Search code examples
matlabcsvtextscan

Reading large amount of data stored in lines from csv


I need to read in a lot of data (~10^6 data points) from a *.csv-file.

  • the data is stored in lines
  • I can't know how many data points per line and how many lines are there before I read it in
  • the amount of data points per line can be different for each line

So the *.csv-file could look like this:

x Header

x1,x2

y Header

y1,y2,y3, ...

z Header

z1,z2

...

Right now I read in every line as string and split it at every comma. This is what my code looks like:

index = 1;
headerLine = textscan(csvFileHandle,'%s',1,'Delimiter','\n');

while ~isempty(headerLine{1})

    dummy = textscan(csvFileHandle,'%s',1,'Delimiter','\n', ...
                'BufSize',2^31 - 1);
    rawData(index) = textscan(dummy{1}{1},'%f','Delimiter',',');
    headerLine = textscan(csvFileHandle,'%s',1,'Delimiter','\n');

    index = index + 1;
end

It's working, but it's pretty slow. Most of the time is used while splitting the string with textscan. (~95%). I preallocated rawData with sample data, but it brought next to nothing for the speed.

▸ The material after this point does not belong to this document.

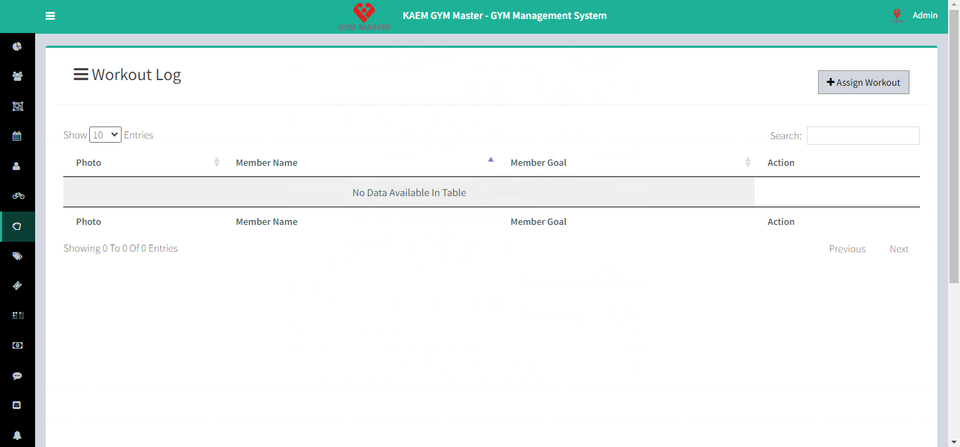
Task: Click the ticket icon in sidebar
Action: [17, 286]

Is there a better way than mine to read in something like this?

If not, is there a faster way to split this string?


Solution

  • First suggestion: to read a single line as a string when looping over a file, just use fgetl (returns a nice single string so no faffing with cell arrays).

    Also, you might consider (if possible), reading everything in a single go rather than making repeating reads from file:

    output = textscan(fid, '%*s%s','Delimiter','\n');  % skips headers with *
    

    If the file is so big that you can't do everything at once, try to read in blocks (e.g. tackle 1000 lines at a time, parsing data as you go).

    For converting the string, there are the options of str2num or strsplit+str2double but the only thing I can think of that might be slightly quicker than textscan is sscanf. Since this doesn't accept the delimiter as a separate input put it in the format string (the last value doesn't end with ,, true, but sscanf can handle that).

    for n = 1:length(output);
        data{n} = sscanf(output{n},'%f,');
    end
    

    Tests with a limited patch of test data suggests sscanf is a bit quicker (but might depend on machine/version/data sizes).